What to work on:
**A.** Can you copy, word for word, the part of the blog post below that begins at the words "What came up" and stops after "are good people."?
**B.** Could you turn the paragraph of the blog post below that opens with "In it, Yen describes" into a short bulleted list that keeps its main facts?
**C.** How would you say this sentence from the blog post below in Spanish: "But I realized it might help to more explicitly create the frame for the type of conversation I want to have."?

Document segment:
####

So back in January I promised a pair of posts entitled “Visibility/Invisibility of Brown Brilliance.” Part I went up almost right away, but Part II has proven to be a lot of work. I tried to bang it out a couple times but got stuck in questions of exactly how personal I wanted to get. So I shelved it until after I finished and defended my PhD thesis.
Which, by the way: defended! You may now address me as “MF Doctor.”
Also, I’m on twitter now, and plan on actually using it.
So, anyway, looking forward to finishing Part II. But I realized it might help to more explicitly create the frame for the type of conversation I want to have. I got added impetus by reading Yen Duong’s sweet and brave post the other day, entitled Am I Racist?
In it, Yen describes going to a football game with her spouse, and noticing that she perceives the white players as younger than the black players. She connects this with a 2014 study showing that white male police officers and white female undergraduates tend to overestimate the ages, and underestimate the innocence, of black boys aged 10 and up. She asks her spouse if she is being racist. He recoils and insists she’s not.
What came up for me was the critical, critical importance of being able to talk about the way that living in this world and this country, with all their glorious and sordid history, distorts our perceptions of each other based on race, without getting sidetracked by a conversation about whether or not we are good people.
I think something really beautiful and important was said about this some years ago by Jay Smooth. I’ve linked the below video twice before, but let me make it the focus this time.

####

Information shown:
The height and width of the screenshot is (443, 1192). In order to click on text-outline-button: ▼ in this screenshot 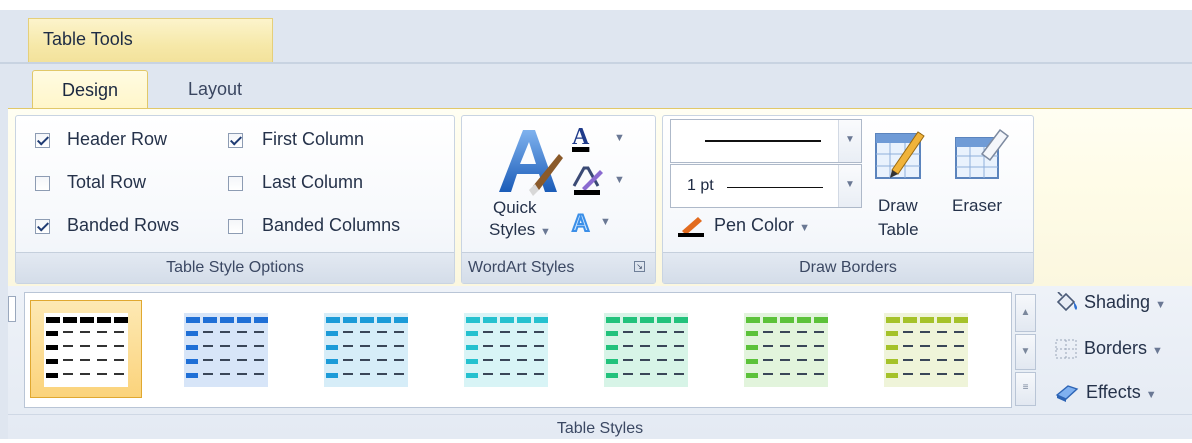, I will do `click(602, 183)`.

####

Task answers:
**A.**
What came up for me was the critical, critical importance of being able to talk about the way that living in this world and this country, with all their glorious and sordid history, distorts our perceptions of each other based on race, without getting sidetracked by a conversation about whether or not we are good people.

**B.**
- Yen goes to a football game with her spouse and notices that she perceives the white players as younger than the black players.
- She connects this to a 2014 study: white male police officers and white female undergraduates tend to overestimate the ages, and underestimate the innocence, of black boys aged 10 and up.
- She asks her spouse whether she is being racist. He recoils and insists she's not.

**C.** Pero me di cuenta de que podría ayudar crear de manera más explícita el marco para el tipo de conversación que quiero tener.